Participation et politique(s)

  • , actualisé le
  • par Nicolas

Pour ne pas être un processus alibi, la participation doit permettre de débattre avec ceux et celles qui décident. Expérience et réflexions.

Imaginez que vous êtes invité·e·s. Vous arrivez, on vous accueille, la salle a bien été préparée. Vous choisissez votre place… et là, catastrophe ! vous manquez de vous étaler au sol ! Il manque en effet un pied à votre siège. Vous voulez donc en prendre un autre. Mais en regardant, vous constatez que les autres chaises, sans exception, n’ont elles aussi que trois pieds, et que les personnes déjà installées sont obligées de se tenir sur le bord de leur siège pour ne pas tomber. Et vous vous dites que cette soirée qui vous intéressait tellement va se révéler fort inconfortable et même source d’énervement...

 Pouvoir débattre avec ceux et celles qui décident

Pour que la participation des habitant·e·s ne soit pas bancale, il est nécessaire qu’elle repose sur quatre pieds. Autrement dit que tous les acteurs concernés participent d’une manière ou d’une autre. Ces acteurs, ce sont tout d’abord bien sûr les habitant·e·s concerné·e·s par une question ou un projet ; ce sont ensuite les organismes qui s’en occupent, qui mènent le dossier et travaillent à sa réalisation – sur toutes les questions publiques ce sont donc les fonctionnaires et les services administratifs concernés ; ce sont aussi les « expert·e·s », c’est-à-dire les personnes qui peuvent amener de l’extérieur des connaissances particulières ou un éclairage différent ; et ce sont, last but not least, les décideurs·euses, ceux et celles qui prennent les décisions sur ce qui est discuté – c’est-à-dire les élu·e·s politiques dans le cadre des mandats qui sont les leurs.

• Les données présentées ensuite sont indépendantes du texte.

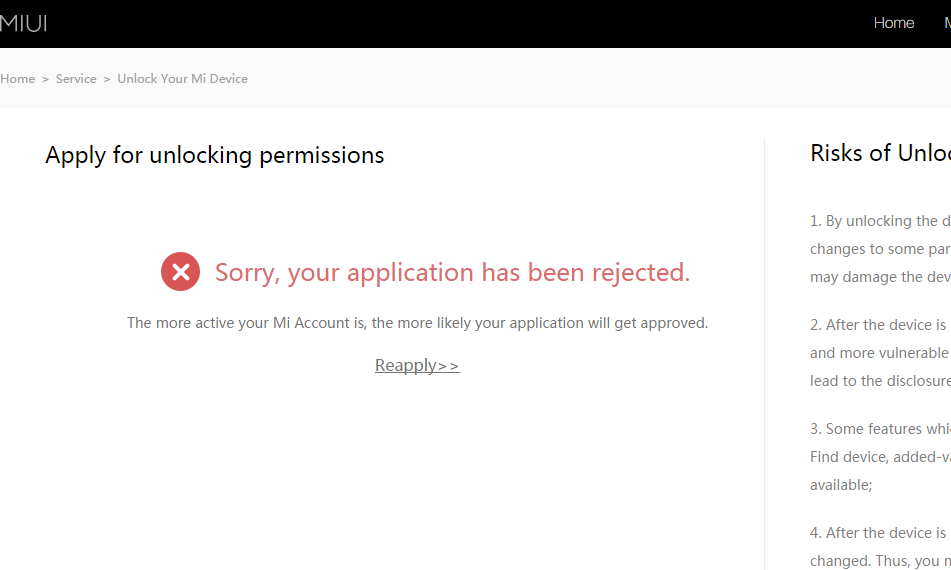Click the fourth risk paragraph numbered 4
The image size is (951, 570).
880,546
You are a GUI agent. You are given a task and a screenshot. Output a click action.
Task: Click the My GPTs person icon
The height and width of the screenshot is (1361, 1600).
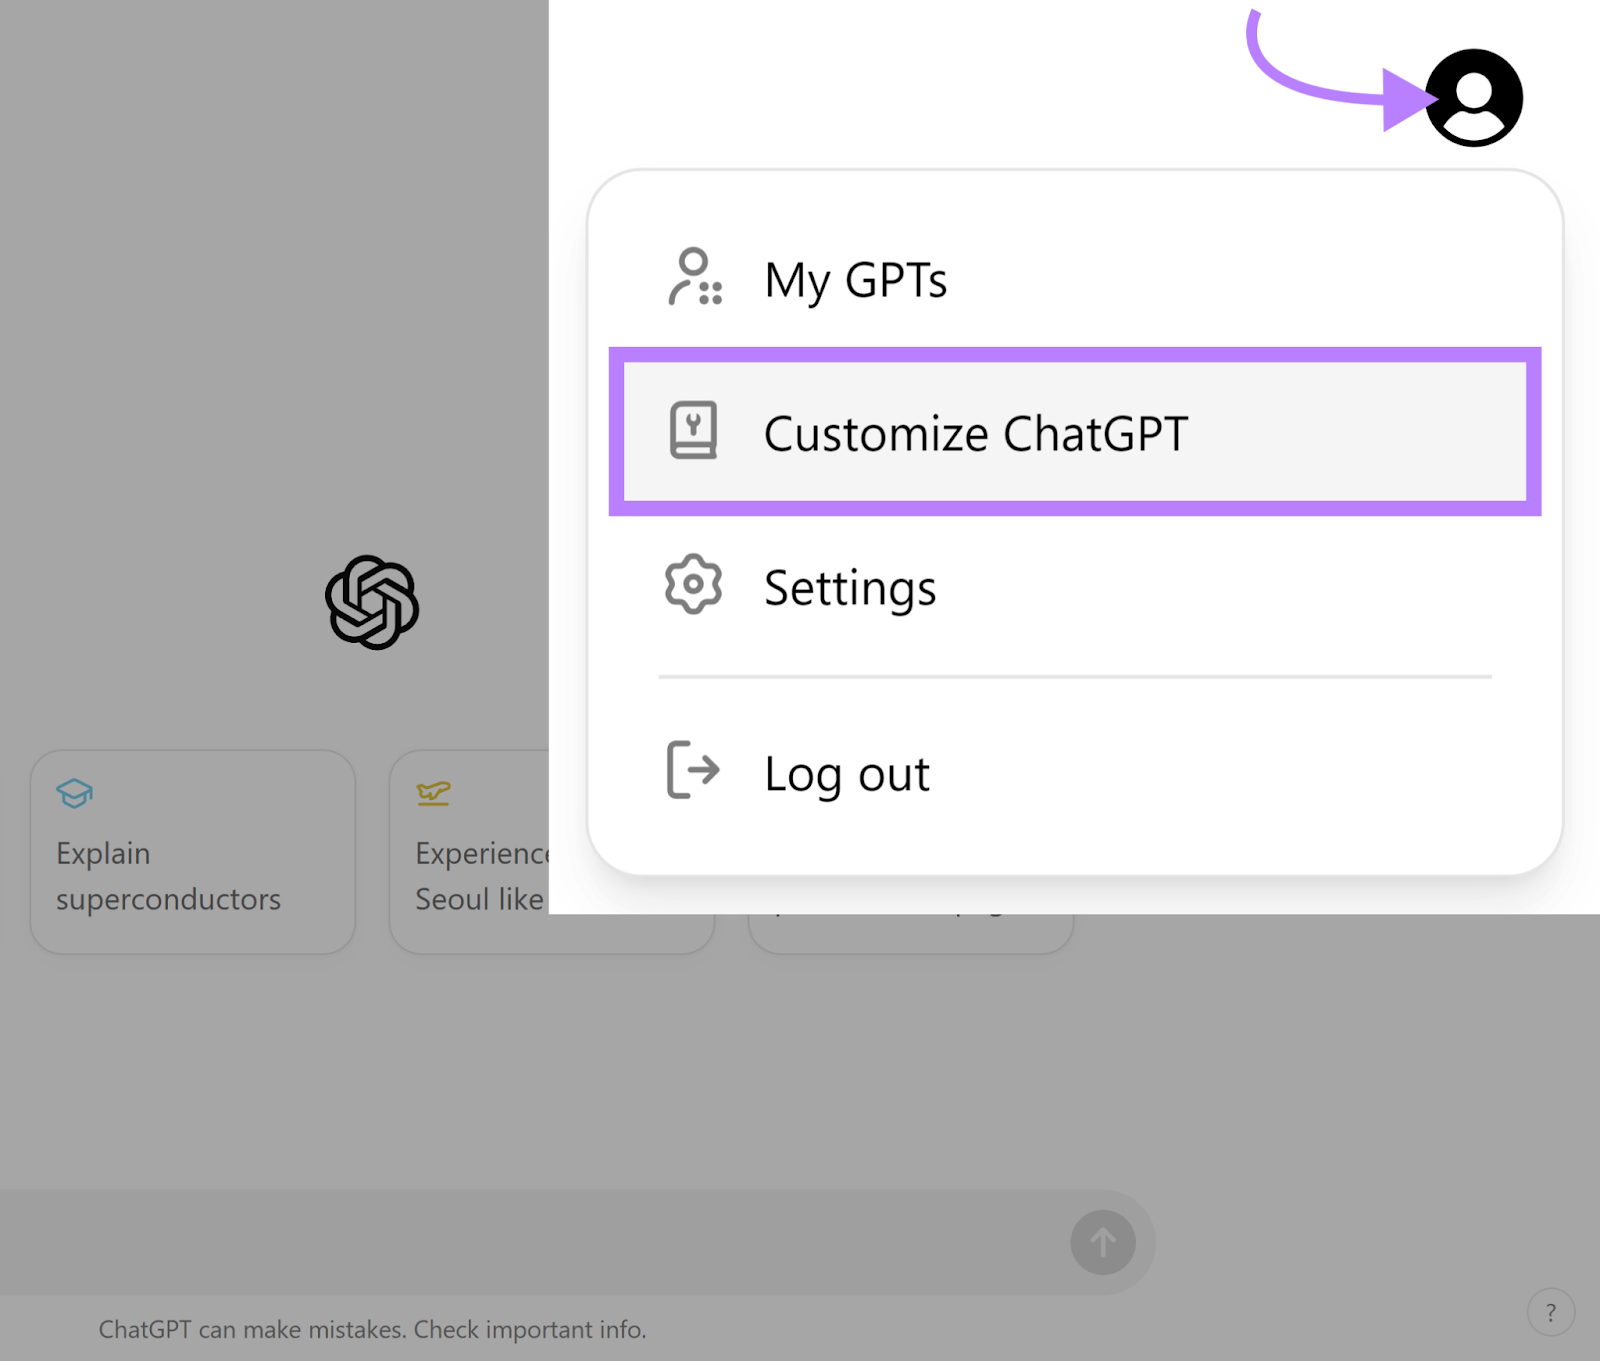coord(694,277)
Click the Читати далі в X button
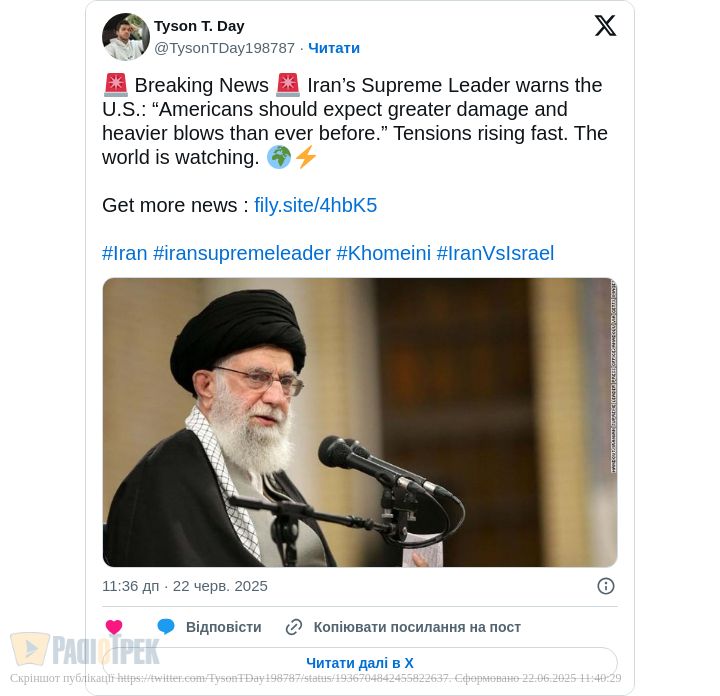720x696 pixels. coord(360,663)

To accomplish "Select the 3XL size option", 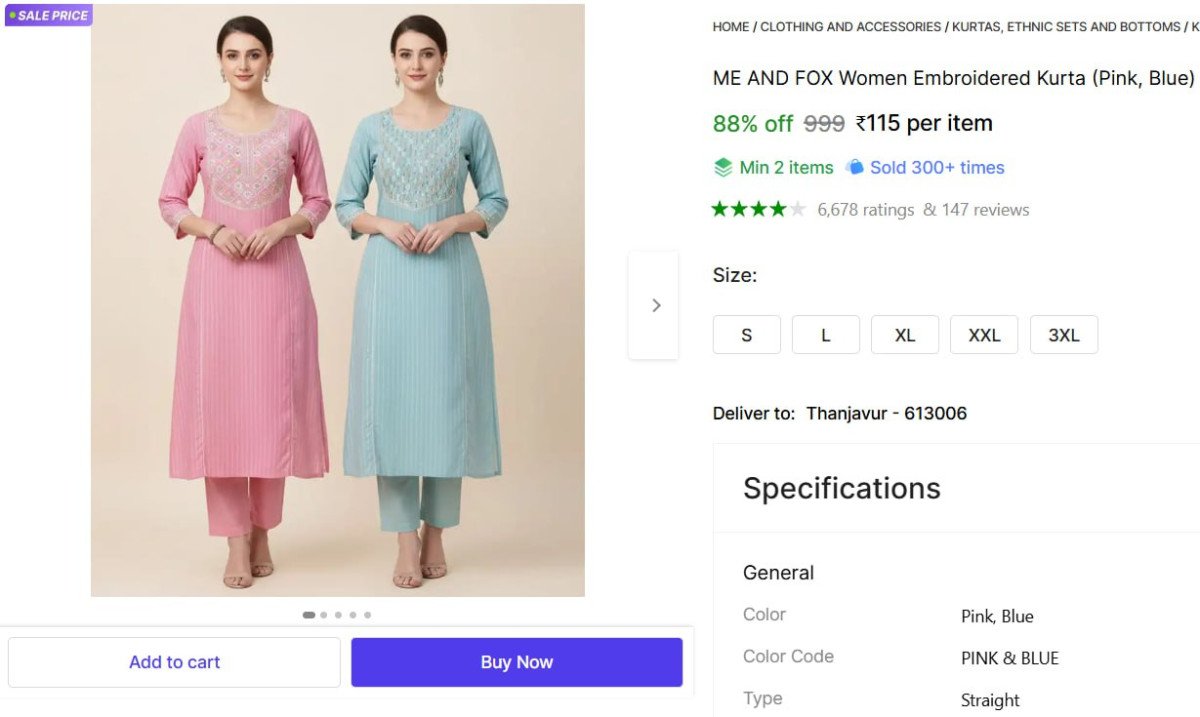I will pos(1063,335).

Luc Barthassat, conseiller d’Etat, et Yvan Rochat, conseiller administratif de Vernier, entourant M. Messager, directeur à l’office cantonal des transports, lors d’un forum public en 2017 à la Concorde

Seulement voilà, on découvre dans certaines démarches participatives que les décideurs politiques ne sont pas partie prenante et sont absents de toute discussion. Et c’est là qu’on se retrouve sur des chaises à trois pieds, condamné·e·s à faire de l’équilibrisme, parce que tout le volet du débat concernant les décisions prises ou à prendre ne peut pas avoir lieu.

 Quand les questions des habitant·e·s restent sans réponses...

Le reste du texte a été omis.